Transformers.js is a Javascript implementation of the Python library transformers, which was developed by HuggingFace. Transformers.js uses ONNX Runtime to run pre-trained AI models with JavaScript. Basically, ONNX Runtime performs better on edge or low-end devices with its ONNX models compared to PyTorch, TensorFlow, and other similar frameworks. ONNX Runtime will be introduced in detail in another post. For now, we will focus on implementing a Transformers.js demo instead of diving deep into the background.

Common tasks supported by Transformers.js:

Natural Language Processing: text classification, named entity recognition, question answering, language modelling, summarization, translation, multiple choice, and text generation.
Computer Vision: image classification, object detection, segmentation, and depth estimation.
Audio: automatic speech recognition, audio classification, and text-to-speech.
Multimodal: embeddings, zero-shot audio classification, zero-shot image classification, and zero-shot object detection

Build a voice transcription app

The demo web app features a button to choose a wave file, a status message showing the recognition process progress, and a box below to display the results.

Form the foundation with Vite

Create a Vue application with Vite; install dependencies; install transformers.js library.

npm create vite@latest speechtranscription -- --template vue
cd speechtranscription
npm install
npm install @huggingface/transformers

Download pretained ONNX model

HuggingFace Xenova/whisper-tiny.en provides a Transformers.js compatible ONNX model for English speech recognition.

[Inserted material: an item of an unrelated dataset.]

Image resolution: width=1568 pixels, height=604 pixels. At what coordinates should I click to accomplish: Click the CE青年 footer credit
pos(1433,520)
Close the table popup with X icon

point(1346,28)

The following files are required:

config.json
generation_config.json
onnx/decoder_model_merged_quantized.onnx
onnx/encoder_model_quantized.onnx
preprocessor_config.json
tokenizer_config.json
tokenizer.json

Project structure

The coding section will primarily focus on the App.vue file, and the rest can be ignored.

├── index.html
├── package.json
├── package-lock.json
├── public
│   ├── models
│   │   └── whisper-tiny.en
│   │       ├── config.json
│   │       ├── generation_config.json
│   │       ├── onnx
│   │       │   ├── decoder_model_merged_quantized.onnx
│   │       │   └── encoder_model_quantized.onnx
│   │       ├── preprocessor_config.json
│   │       ├── tokenizer_config.json
│   │       └── tokenizer.json
├── README.md
├── src
│   ├── App.vue
│   ├── main.js
│   └── style.css
└── vite.config.js

Initialise variables and the Template structure in the App.vue

Create a list of Vue template reference objects and add an onMounted hook for initialising the pre-trained model.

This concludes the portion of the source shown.